RUBÉN CEDEÑO RESPONDE A EDGAR SHAISTER Valladolid 23.11.2014 ¿Por qué el estudiante no debe colocar al facilitador en un pedestal?

Todo lo que pongas en un pedestal, en un lugar alto, corre el peligro que se caiga y se quiebre. Del piso no se cae nada, todavía no se ha dado el primer caso que alguien se caiga del suelo. Si no quieres que algo se te caiga, ponlo en el piso. Así que… ¡Todos los facilitadores al piso!

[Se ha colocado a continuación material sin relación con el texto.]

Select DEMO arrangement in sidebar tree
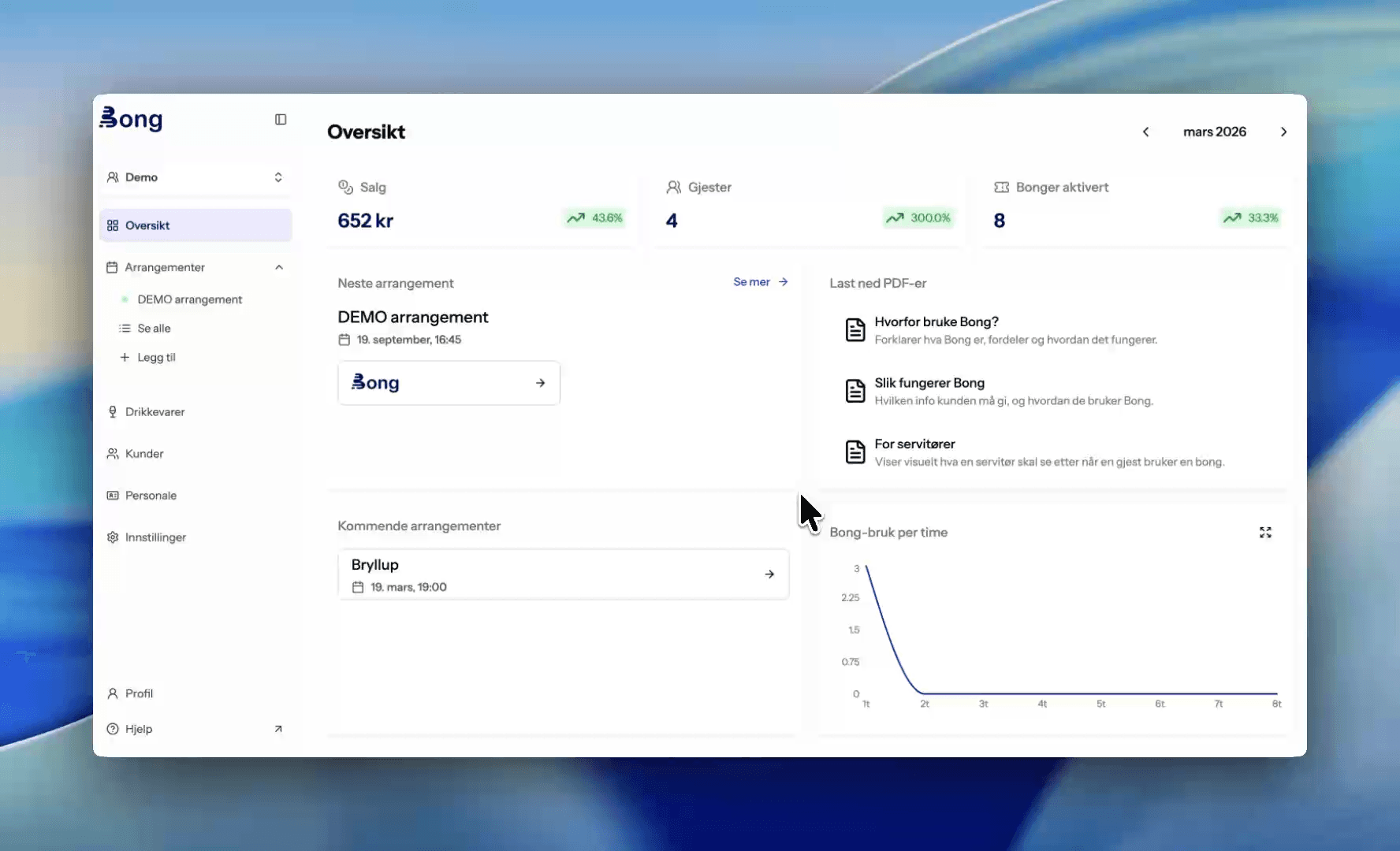1400x851 pixels. pos(189,299)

Al facilitador se le ama inquebrantablemente, se le ayuda en su labor, se le atiende en lo que se pueda, pero algo que nunca se puede hacer, es ponerlo en un pedestal, eso no se debe hacer nunca jamás, ni siquiera con los Adeptos de la “Gran Hermandad Blanca”. Si supieran las decepciones que sufren algunos discípulos cuando conocen a un verdadero Adepto, muchos se escandalizan tanto que se van del sendero espiritual al instante.

El vulgo cree que los Adeptos están amoldados a los patrones de perfección que la mente de la gente imperfecta se imagina y no es así. Cuando ven por ejemplo, al Maestro el Morya fumando tabaco; Jesús cayéndole a latigazos a la gente encarnizadamente, condenando inmisericordemente e insultando a los fariseos o maldiciendo higueras; como así también pueden enterarse que algunos de los Maestros critican o se ríen de lo que hacen otros de Ellos o parcializándose por un bando en una guerra y atacando al otro, la gente se espanta, no lo puede creer y a veces los condenan encarnizadamente. En ciertas ocasiones si oyen decir esto en una charla, dicen que es mentira, se disgustan, se levantan y se van o, si lo estaban leyendo, cierran el libro y no quieren saber nada de eso. Esto es inseguridad en lo que se está, fanatismo, sin dejar de ser superstición.